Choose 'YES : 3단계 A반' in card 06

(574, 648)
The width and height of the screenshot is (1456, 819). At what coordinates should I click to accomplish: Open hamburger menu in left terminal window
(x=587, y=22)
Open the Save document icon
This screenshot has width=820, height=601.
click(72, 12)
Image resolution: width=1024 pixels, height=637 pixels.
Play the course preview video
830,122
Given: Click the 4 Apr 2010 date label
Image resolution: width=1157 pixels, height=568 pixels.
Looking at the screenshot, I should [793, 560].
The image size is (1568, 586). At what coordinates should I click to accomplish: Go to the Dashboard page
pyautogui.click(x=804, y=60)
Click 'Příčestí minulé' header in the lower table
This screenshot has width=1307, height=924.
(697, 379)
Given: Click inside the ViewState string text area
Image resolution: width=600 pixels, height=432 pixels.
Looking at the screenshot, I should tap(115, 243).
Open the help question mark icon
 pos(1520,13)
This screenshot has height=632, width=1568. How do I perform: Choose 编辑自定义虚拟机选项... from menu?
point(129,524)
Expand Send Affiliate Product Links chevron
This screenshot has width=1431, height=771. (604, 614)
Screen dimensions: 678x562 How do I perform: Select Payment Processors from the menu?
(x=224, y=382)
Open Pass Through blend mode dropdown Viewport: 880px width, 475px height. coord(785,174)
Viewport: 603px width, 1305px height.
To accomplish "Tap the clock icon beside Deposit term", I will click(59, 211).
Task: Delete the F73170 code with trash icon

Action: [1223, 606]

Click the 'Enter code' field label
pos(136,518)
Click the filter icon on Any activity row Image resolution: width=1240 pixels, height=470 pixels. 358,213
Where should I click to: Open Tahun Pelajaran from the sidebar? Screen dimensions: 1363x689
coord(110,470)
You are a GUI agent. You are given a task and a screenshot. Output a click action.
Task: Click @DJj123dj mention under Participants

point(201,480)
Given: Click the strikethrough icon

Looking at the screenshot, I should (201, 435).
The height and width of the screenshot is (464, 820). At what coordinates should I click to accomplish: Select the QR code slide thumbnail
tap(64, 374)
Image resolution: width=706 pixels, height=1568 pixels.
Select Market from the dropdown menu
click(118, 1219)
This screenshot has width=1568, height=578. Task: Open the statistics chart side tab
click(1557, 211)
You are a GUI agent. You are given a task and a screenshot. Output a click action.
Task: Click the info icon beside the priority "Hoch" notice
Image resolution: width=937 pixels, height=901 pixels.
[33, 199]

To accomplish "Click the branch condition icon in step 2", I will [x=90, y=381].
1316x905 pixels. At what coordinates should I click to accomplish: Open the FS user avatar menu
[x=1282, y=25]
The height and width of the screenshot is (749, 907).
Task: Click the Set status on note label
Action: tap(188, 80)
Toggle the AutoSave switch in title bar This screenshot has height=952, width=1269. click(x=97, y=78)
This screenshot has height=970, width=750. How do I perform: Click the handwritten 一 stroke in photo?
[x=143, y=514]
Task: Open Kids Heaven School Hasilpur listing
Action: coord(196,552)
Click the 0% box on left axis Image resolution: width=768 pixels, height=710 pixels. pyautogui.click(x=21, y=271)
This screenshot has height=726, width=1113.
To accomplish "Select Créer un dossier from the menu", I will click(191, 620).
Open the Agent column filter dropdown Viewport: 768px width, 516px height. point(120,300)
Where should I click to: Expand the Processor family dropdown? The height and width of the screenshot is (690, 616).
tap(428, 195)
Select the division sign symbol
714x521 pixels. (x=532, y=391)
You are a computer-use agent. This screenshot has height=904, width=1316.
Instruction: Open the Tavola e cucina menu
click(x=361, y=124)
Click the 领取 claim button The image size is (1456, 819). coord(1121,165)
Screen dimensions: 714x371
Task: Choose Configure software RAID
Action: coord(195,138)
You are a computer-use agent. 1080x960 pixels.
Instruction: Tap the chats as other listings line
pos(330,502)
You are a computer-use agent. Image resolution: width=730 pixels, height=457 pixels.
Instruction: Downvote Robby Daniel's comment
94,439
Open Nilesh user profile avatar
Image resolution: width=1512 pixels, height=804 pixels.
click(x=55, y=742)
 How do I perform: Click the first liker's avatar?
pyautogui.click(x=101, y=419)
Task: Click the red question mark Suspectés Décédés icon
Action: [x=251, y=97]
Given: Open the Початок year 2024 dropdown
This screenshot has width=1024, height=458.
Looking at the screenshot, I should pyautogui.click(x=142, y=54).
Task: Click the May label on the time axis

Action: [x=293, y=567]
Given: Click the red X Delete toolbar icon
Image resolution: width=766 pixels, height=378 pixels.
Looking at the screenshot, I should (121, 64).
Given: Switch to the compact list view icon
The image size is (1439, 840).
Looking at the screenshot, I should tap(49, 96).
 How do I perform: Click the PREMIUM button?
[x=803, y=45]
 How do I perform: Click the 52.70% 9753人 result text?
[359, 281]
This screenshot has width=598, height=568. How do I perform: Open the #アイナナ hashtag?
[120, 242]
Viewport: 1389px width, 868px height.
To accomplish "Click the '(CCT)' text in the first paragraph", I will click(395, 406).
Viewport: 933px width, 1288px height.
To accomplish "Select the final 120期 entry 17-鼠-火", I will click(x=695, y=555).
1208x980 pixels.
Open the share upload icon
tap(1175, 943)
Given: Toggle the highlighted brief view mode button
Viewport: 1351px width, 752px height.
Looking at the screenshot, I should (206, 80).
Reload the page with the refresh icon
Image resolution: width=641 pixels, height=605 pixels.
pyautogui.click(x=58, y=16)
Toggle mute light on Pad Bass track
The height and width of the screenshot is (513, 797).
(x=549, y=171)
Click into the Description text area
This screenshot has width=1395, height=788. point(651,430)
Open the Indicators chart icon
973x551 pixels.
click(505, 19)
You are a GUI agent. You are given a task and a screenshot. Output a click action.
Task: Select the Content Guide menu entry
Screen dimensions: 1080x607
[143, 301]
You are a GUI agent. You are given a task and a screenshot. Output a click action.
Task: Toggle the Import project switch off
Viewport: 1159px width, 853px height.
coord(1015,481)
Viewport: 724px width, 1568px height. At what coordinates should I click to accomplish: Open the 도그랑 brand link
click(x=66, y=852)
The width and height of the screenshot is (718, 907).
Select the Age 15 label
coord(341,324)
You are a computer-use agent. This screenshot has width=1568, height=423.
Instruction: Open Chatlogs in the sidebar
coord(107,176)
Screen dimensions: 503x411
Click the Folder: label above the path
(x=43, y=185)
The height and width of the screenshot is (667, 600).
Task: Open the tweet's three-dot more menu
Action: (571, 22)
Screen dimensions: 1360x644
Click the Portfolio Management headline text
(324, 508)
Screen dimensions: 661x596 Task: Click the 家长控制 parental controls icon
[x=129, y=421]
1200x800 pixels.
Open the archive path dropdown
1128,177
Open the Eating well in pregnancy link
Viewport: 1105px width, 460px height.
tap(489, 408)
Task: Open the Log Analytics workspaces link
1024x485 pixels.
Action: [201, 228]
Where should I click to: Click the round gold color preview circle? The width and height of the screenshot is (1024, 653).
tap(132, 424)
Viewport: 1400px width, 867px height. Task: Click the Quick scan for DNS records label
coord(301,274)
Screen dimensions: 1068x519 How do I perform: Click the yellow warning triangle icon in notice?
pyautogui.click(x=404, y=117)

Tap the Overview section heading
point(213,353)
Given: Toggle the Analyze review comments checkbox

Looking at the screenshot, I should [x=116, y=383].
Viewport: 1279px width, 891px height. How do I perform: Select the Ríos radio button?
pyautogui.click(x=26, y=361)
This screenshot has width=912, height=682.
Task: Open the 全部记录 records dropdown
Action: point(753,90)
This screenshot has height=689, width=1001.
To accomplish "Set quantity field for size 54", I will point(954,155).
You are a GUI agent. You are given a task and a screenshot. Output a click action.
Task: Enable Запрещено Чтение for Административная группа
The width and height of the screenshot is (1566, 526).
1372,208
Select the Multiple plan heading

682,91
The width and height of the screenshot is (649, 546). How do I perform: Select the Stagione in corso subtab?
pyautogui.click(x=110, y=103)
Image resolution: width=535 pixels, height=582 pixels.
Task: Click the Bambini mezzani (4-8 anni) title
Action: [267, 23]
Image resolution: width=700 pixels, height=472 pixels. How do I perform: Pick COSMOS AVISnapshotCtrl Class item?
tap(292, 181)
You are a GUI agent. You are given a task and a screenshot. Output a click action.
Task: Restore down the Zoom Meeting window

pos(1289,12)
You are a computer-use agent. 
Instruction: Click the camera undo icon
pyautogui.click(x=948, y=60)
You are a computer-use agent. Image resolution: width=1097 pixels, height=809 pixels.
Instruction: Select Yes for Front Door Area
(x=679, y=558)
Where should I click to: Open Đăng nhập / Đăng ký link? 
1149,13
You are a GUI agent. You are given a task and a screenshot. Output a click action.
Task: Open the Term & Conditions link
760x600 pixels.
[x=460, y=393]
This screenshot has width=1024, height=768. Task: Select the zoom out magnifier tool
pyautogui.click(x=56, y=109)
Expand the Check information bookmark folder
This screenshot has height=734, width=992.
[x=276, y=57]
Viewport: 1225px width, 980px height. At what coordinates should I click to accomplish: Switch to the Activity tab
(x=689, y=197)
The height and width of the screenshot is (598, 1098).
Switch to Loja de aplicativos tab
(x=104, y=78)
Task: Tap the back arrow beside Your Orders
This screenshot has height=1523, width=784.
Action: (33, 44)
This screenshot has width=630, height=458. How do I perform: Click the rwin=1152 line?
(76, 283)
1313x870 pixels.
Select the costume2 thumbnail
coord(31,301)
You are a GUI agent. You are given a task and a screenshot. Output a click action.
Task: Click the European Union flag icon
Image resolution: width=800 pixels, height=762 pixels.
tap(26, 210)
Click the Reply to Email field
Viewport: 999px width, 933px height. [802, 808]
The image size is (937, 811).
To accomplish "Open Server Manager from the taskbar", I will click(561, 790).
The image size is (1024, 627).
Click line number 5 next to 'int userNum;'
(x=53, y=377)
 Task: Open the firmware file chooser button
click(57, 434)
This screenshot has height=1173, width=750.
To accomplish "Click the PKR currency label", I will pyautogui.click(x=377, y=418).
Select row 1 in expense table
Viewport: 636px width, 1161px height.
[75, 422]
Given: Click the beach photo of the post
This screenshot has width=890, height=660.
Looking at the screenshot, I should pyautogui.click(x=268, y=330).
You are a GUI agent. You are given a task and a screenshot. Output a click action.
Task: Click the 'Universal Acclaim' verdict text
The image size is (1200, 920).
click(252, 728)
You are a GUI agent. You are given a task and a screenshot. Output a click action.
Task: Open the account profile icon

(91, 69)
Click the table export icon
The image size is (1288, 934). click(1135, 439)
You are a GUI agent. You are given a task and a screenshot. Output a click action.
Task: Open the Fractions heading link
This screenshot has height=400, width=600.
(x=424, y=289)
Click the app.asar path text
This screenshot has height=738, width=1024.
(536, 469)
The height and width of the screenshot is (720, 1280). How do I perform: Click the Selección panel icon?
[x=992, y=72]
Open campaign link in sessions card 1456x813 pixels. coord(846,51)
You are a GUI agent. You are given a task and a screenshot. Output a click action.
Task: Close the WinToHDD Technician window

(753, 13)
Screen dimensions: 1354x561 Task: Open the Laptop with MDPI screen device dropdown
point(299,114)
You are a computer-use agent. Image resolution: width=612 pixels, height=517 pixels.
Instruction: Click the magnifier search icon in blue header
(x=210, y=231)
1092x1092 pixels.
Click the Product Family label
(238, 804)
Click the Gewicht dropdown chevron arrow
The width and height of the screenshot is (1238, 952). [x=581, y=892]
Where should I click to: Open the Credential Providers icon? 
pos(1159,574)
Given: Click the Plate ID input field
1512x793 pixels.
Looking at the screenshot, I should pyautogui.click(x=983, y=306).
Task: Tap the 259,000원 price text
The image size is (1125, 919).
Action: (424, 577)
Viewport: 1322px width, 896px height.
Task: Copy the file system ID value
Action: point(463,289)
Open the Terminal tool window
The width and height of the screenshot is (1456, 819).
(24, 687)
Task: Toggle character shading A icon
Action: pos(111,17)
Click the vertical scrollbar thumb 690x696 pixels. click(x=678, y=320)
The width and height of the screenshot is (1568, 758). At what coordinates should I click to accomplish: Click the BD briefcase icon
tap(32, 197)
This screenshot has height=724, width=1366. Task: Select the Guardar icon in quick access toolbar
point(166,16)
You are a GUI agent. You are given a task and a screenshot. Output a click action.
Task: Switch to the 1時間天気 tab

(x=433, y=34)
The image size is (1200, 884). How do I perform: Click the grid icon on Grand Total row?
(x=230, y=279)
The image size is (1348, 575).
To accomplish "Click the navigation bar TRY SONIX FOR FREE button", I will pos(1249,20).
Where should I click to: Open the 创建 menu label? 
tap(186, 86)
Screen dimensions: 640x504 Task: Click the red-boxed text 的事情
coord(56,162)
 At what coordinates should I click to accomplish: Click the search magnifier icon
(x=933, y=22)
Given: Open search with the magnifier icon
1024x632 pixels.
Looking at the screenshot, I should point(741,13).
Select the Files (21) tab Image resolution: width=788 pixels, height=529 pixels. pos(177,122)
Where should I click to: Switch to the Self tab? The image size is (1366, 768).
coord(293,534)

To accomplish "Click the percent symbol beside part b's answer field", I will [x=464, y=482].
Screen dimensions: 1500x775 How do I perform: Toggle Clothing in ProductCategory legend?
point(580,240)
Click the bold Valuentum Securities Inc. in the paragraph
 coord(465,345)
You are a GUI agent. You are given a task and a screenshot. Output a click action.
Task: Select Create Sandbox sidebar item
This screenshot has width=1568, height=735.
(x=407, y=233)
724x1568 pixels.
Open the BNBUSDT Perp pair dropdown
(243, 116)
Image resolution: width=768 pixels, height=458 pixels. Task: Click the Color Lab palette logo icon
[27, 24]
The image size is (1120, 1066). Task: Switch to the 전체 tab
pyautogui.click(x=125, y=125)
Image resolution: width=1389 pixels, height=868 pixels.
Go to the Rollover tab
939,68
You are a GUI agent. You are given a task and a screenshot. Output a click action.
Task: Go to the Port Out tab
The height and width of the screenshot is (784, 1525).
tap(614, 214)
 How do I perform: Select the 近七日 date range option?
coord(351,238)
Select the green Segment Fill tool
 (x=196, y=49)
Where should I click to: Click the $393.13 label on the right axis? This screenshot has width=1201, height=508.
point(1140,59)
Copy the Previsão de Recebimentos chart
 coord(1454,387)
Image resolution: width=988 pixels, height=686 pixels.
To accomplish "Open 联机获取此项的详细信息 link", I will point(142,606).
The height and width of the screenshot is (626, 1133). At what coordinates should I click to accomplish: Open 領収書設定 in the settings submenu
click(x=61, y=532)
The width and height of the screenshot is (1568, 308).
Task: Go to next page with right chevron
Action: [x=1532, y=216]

▸ **TASK STATEMENT**: Only a number is wanted here: how many lines above hold the string "entry"?

▸ **RESPONSE AREA**: 2